Use in writing systems
English
Although Middle English spelling used ⟨e⟩ to represent long and short /e/, the Great Vowel Shift changed long /eː/ (as in 'me' or 'bee') to /iː/ while short /e/ (as in 'met' or 'bed') remained a mid vowel. In other cases, the letter is silent, generally at the end of words.
Other languages
In the orthography of many languages it represents either these or /ɛ/, or some variation (such as a nasalized version) of these sounds, often with diacritics (as: ⟨e ê é è ë ē ĕ ě ẽ ė ẹ ę ẻ⟩) to indicate contrasts. Less commonly, as in Saanich, ⟨e⟩ represents a mid-central vowel /ə/. Digraphs with ⟨e⟩ are common to indicate either diphthongs or monophthongs, such as ⟨ea⟩ or ⟨ee⟩ for /iː/ or /eɪ/ in English, ⟨ei⟩ for /aɪ/ in German, and ⟨eu⟩ for /ø/ in French or /ɔɪ/ in German.

Required work:
**1)** Using the text on the letter e, decide whether each statement agrees with it, and answer yes or no with the deciding words quoted exactly: (a) Short /e/, as in 'bed', stayed a mid vowel after the Great Vowel Shift. (b) In Saanich, ⟨e⟩ stands for /ɛ/. (c) In German, the digraph ⟨ei⟩ represents /aɪ/.
**2)** Answer these from the text on the letter e:
(a) What did the Great Vowel Shift change long /eː/ into?
(b) Where in words is the letter generally silent?
(c) What sound does ⟨eu⟩ stand for in French?

Entries supplied:
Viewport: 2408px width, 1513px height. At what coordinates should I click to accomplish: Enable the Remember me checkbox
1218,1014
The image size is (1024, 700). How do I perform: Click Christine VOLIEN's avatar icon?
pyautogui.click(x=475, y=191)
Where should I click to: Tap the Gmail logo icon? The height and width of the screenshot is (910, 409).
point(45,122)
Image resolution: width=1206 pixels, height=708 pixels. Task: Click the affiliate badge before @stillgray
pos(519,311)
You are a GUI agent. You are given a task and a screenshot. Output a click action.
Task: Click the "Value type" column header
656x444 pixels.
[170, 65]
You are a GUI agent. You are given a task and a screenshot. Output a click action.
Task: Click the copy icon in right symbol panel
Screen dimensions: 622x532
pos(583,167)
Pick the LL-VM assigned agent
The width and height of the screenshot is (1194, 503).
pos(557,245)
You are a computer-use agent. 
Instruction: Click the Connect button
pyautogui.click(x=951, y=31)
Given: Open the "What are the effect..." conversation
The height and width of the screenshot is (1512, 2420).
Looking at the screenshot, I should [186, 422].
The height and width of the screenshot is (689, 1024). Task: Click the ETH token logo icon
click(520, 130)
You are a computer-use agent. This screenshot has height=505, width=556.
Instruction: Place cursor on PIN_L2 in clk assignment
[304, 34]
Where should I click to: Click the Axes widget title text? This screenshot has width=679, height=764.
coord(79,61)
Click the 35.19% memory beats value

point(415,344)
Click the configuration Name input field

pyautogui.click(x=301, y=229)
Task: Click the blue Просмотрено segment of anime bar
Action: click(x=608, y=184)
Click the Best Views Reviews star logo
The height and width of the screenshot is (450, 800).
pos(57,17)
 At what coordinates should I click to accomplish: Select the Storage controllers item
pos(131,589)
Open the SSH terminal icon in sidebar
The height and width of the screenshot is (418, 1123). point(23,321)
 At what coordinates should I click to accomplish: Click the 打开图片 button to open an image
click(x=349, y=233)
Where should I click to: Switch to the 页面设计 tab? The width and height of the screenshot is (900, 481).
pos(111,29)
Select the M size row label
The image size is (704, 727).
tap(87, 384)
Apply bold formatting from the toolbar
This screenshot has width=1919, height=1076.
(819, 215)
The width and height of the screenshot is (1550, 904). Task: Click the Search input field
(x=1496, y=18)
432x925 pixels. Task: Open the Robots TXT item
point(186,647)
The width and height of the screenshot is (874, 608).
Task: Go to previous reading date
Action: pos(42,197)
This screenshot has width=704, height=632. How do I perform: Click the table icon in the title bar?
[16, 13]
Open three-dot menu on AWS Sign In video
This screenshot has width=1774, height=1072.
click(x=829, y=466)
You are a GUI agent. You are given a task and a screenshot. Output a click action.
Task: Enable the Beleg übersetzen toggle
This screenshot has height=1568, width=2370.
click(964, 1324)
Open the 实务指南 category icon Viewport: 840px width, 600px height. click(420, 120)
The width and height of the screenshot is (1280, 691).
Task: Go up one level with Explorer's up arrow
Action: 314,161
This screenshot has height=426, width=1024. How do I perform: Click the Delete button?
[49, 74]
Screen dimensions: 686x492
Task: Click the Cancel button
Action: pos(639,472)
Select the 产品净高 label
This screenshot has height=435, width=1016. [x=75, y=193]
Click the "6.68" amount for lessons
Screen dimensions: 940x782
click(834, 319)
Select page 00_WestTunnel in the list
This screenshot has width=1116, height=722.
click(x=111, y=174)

Answer set:
**1)**
(a) Yes: "short /e/ (as in 'met' or 'bed') remained a mid vowel"
(b) No: "as in Saanich, ⟨e⟩ represents a mid-central vowel /ə/"
(c) Yes: "⟨ei⟩ for /aɪ/ in German"

**2)**
(a) /iː/
(b) At the end of words
(c) /ø/